La famiglia della droga allo Zen, scatta il blitz dei carabinieri

Riscontri ed attività tecnica hanno permesso di risalire alla paternità anche di questa quantità di sostanza stupefacente, di cui tutti i familiari parlavano, specie i due fratelli al fine di creare un “impero”, da cui trarne i profitti dopo la liberazione di Davide Arizzi, arrestato nell’aprile 2017 dopo una perquisizione in casa. Da lì i carabinieri hanno fatto partire le intercettazioni telefoniche e ambientali.

Ad aiutare i due fratelli Arizzi nell’attività di spaccio al dettaglio c’era Semire Ben Dhaou, 21enne. "Il giovane - dicono i carabinieri - era un fedele collaboratore della famiglia Arizzi, legato da un rapporto di amicizia con i due fratelli, che ha dato il suo contributo nella coltivazione della piantagione e nel confezionamento in dosi".

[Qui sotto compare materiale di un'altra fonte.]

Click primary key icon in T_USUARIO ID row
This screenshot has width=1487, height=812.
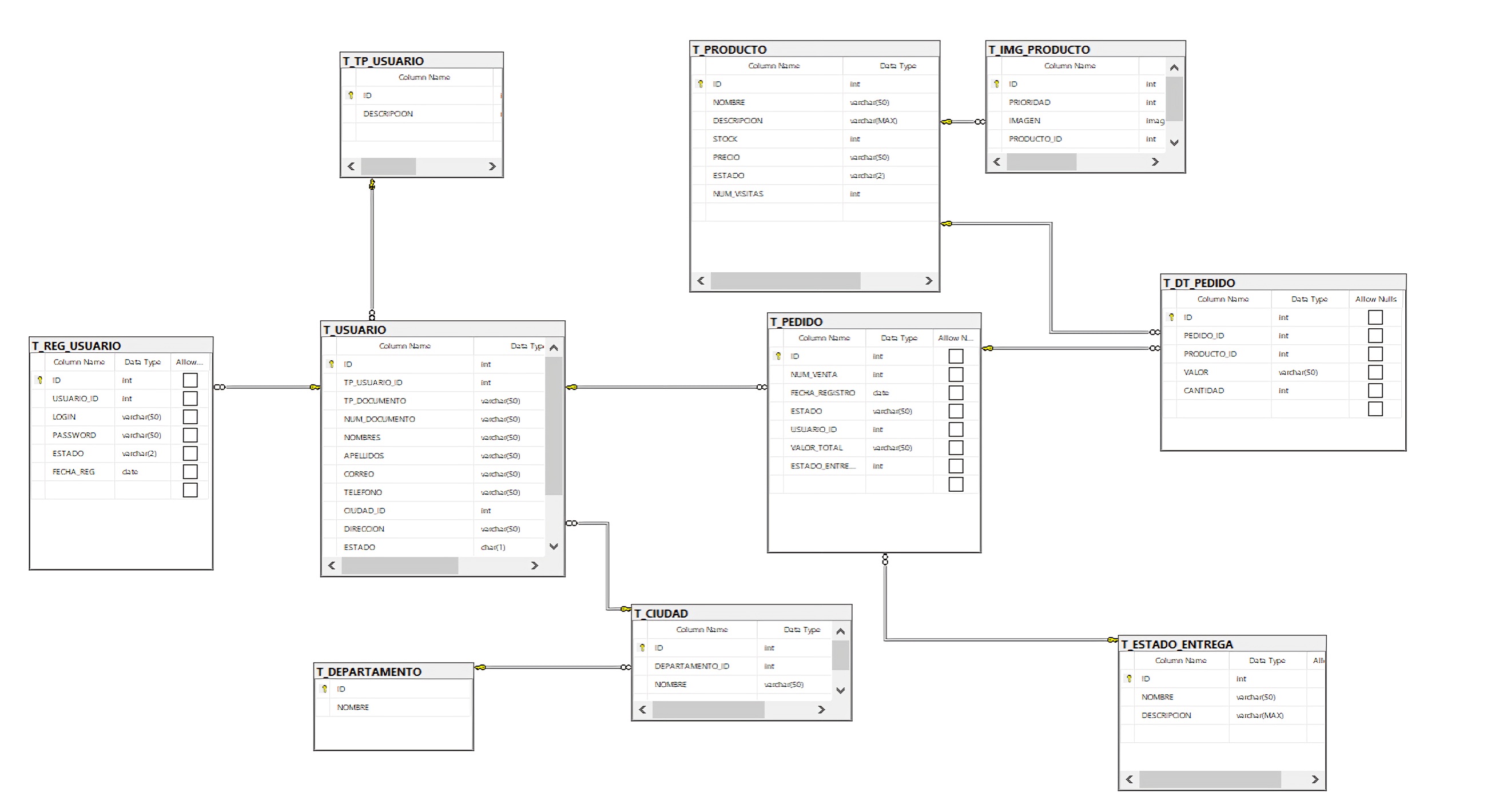pyautogui.click(x=331, y=364)
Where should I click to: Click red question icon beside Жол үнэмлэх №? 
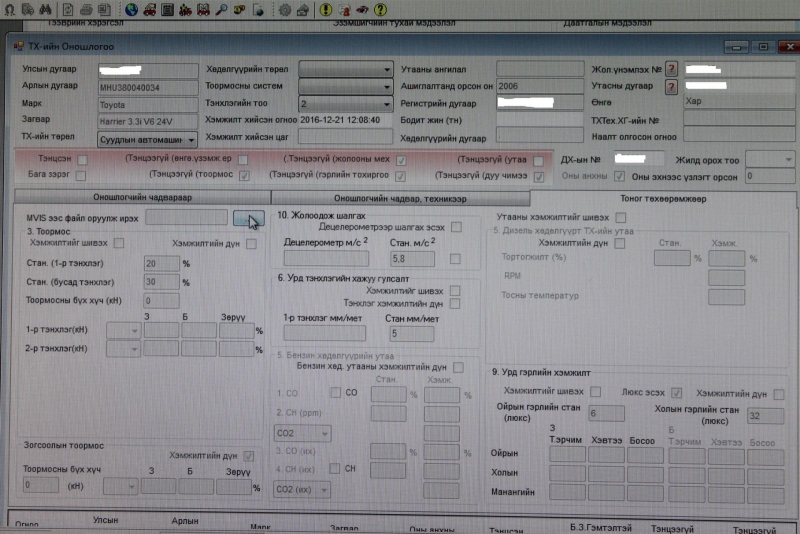coord(671,70)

Con i sequestri di droga effettuati da parte dei carabinieri nell'aprile 2017 l’impero Arizzi ha iniziato la sua fase discendente. E proprio nell’ultima fase dell’attività è stata riscontrata la pianificazione di una rapina, da parte di Antony Arizzi, Semire Ben Dhaou e Giovanni Palazzolo, i quali, a causa della mancanza di denaro derivante dai numerosi sequestri operati, hanno pianificato di rapinare un centro scommesse a Balestrate. Rapina saltata grazie all’intervento dei carabinieri che avevano intercettato la pianificazione del blitz e preventivamente hanno proceduto a diverse perquisizioni domiciliari.

A Giovanni Palazzolo, 30enne, è stata applicata la misura provvisoria di sicurezza della libertà vigilata. "Questa misura - dicono i carabinieri - è stata disposta perché, essendo stata accertata la conclusione di un accordo per commettere una rapina, non punibile poiché non commessa, è stata accertata la pericolosità sociale della persona che, dopo aver individuato l’obiettivo, insieme agli altri indagati, ha abbandonato il proposito solo in vista di una migliore riorganizzazione".